Auch die FDP stimmte in ihrer vorerst letzten Teilnahme an einer Haushaltsausschuss-Sitzung der Freigabe zu. Mit der Freigabe "endet ein über Monate sich hinziehender Vorgang doch noch mit einem guten Ausgang für unsere Freunde in der Ukraine", sagte FDP-Haushalter Karsten Klein AFP. Das Beharren auf Auszahlung der Mittel habe sich gelohnt.
Auf Antrag des Bundesfinanzministeriums billigte der Ausschuss am Freitag knapp 2,55 Milliarden Euro in Form einer überplanmäßigen Ausgabe. Weitere 450 Millionen Euro für das diesjährige Milliardenpaket sollen aus Rückerstattungen aus dem bei der Europäischen Friedensfazilität (EPF) eingerichteten Refinanzierungsmechanismus kommen - dies geht aus der Vorlage des Ministeriums hervor, die AFP vorliegt.
Zudem gab der Ausschuss auf Bitten des Finanzministeriums für die Jahre 2026 bis 2029 außerplanmäßige Verpflichtungsermächtigungen in Höhe von 8,25 Milliarden Euro frei. Damit könnten bereits jetzt Bestellungen für diese Jahre in Auftrag gegeben werden.
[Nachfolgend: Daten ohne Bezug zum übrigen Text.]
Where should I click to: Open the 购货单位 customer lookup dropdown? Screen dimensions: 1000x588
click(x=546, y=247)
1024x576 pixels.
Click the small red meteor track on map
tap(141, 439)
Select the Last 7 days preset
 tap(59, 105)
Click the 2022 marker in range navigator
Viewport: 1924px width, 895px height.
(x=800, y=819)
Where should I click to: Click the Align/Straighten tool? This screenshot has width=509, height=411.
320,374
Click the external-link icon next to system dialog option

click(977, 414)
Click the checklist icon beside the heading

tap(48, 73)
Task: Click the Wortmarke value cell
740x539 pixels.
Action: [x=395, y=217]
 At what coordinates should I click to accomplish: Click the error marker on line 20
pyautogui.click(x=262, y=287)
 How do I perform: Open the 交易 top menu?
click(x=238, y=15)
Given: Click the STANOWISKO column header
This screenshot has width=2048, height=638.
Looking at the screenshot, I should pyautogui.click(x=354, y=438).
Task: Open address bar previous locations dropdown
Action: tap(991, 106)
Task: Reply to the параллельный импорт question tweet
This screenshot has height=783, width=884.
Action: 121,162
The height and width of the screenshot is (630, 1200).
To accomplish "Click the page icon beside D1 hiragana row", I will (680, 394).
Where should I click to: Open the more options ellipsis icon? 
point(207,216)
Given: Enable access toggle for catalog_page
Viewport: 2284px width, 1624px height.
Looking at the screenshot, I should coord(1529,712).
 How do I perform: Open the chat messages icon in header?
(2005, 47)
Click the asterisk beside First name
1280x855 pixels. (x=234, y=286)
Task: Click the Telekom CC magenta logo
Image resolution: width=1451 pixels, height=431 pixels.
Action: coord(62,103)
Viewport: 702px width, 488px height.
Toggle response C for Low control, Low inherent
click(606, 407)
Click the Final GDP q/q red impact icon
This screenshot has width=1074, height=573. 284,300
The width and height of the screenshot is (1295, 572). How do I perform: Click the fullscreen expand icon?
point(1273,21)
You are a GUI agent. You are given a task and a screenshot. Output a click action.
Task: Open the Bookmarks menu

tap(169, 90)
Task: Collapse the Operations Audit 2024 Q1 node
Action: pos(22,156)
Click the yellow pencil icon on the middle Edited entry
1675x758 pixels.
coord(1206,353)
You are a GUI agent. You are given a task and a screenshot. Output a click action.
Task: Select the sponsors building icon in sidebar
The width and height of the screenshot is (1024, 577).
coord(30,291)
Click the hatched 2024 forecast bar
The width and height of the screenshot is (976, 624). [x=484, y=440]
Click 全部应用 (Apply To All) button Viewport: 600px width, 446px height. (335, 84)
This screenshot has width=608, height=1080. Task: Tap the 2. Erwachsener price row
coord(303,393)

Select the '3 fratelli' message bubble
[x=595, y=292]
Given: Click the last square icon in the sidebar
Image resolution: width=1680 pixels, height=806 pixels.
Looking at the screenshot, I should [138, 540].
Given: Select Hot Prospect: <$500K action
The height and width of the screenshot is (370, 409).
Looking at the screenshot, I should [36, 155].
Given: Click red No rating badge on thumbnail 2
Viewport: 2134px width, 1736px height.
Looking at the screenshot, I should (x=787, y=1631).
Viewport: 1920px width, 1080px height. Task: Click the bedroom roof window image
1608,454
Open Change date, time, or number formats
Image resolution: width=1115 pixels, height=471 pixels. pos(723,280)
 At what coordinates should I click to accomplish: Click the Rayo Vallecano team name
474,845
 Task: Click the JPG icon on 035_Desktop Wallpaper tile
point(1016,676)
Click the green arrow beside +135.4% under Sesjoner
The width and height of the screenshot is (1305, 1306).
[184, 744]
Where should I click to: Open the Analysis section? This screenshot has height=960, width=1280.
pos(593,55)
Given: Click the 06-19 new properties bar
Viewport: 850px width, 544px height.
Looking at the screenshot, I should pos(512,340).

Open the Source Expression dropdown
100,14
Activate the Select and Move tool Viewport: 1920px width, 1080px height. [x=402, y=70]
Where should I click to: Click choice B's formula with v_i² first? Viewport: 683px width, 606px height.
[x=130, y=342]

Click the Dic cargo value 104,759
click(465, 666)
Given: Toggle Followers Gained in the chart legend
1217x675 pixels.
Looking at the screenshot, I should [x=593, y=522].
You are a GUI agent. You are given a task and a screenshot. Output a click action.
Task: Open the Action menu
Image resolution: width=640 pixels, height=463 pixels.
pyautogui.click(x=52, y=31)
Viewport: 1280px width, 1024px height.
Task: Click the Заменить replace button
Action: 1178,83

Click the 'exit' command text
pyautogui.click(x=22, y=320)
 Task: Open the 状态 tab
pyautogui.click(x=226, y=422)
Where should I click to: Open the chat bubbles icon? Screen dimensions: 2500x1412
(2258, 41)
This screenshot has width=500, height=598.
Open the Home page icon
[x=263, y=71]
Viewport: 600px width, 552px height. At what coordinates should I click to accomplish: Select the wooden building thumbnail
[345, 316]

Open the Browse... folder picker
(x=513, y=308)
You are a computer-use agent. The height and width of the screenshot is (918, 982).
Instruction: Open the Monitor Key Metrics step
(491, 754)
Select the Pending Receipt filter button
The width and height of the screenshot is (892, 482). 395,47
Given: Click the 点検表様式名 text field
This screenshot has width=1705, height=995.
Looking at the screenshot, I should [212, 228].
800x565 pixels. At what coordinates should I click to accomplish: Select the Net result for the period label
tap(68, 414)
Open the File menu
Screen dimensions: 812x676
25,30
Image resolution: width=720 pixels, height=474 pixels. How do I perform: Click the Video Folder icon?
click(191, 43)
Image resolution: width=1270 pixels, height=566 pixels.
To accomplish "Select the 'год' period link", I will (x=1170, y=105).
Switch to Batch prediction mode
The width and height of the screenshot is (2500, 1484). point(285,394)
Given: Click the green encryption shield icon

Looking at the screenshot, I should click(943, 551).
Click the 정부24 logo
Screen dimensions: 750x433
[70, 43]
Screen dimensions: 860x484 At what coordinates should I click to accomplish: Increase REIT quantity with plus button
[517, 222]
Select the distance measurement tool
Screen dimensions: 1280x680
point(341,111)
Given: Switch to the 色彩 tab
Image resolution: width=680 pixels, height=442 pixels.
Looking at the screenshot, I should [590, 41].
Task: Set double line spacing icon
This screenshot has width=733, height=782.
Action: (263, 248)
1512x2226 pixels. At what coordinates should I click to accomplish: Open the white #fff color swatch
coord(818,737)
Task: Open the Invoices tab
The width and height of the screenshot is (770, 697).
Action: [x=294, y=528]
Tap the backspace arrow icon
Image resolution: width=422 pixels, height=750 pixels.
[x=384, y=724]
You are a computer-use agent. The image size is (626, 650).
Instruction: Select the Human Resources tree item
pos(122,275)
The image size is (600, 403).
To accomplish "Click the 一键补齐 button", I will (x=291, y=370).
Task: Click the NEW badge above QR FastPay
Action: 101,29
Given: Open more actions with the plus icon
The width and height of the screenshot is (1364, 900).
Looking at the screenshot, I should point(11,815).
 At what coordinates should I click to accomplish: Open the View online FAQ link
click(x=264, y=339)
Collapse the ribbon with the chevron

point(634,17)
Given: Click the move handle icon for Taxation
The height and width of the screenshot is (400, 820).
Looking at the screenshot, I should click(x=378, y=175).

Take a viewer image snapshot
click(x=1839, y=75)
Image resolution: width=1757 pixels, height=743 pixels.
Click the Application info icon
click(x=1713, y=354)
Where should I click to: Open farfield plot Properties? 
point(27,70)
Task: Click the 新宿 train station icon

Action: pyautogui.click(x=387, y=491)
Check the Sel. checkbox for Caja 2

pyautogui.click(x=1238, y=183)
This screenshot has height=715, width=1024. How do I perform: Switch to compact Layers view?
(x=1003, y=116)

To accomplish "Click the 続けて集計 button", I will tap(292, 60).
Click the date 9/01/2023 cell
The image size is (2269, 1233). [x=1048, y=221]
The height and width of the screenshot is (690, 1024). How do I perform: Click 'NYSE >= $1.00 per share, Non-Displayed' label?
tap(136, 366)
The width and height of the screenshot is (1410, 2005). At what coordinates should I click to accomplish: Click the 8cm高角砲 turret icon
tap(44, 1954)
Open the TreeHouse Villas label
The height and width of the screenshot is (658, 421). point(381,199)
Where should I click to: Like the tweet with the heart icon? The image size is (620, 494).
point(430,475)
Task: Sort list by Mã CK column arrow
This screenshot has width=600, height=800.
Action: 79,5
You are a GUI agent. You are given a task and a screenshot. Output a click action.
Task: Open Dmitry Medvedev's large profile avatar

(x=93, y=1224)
Überplanmäßige Ausgaben sind Ausgaben, die über die im Bundeshaushalt genehmigten Mittel hinausgehen. Laut Grundgesetz-Artikel 112 bedürfen solche Ausgaben der Zustimmung des Bundesfinanzministeriums und dürfen nur in "unvorhergesehenen und unabweisbaren" Fällen genehmigt werden. In seinem Schreiben an den Ausschuss begründet das Ministerium, warum es diese Bedingungen als erfüllt ansieht.
Das Ministerium weist darauf hin, dass "wegen der sich kontinuierlich verschlechternden militärischen Lage in der Ukraine die schwerwiegende Gefahr besteht, dass die Ukraine ohne eine deutlich gesteigerte materielle Unterstützung in ihrem Verteidigungskampf unterliegt". Weiter heißt es: "Ein militärischer Erfolg Russlands würde in seiner Konsequenz zu einer unmittelbaren Bedrohung der europäischen Sicherheit führen."
Nach Angaben der Bundesregierung sollen von den frei gegebenen Mitteln unter anderem Lenkflugkörper, Überwachungsradare, Aufklärungsdrohnen, geschützte Gefechtsfahrzeuge, Handwaffen und "diverses Zusatzgerät" gekauft werden. Die ersten Lieferungen sollen bald starten.
Auch Flugabwehrsysteme der Typen Iris-T und Patriot sollen bestellt werden. Diese müssen aber erst noch produziert werden, bis zur Auslieferung könnten zwei Jahre vergehen.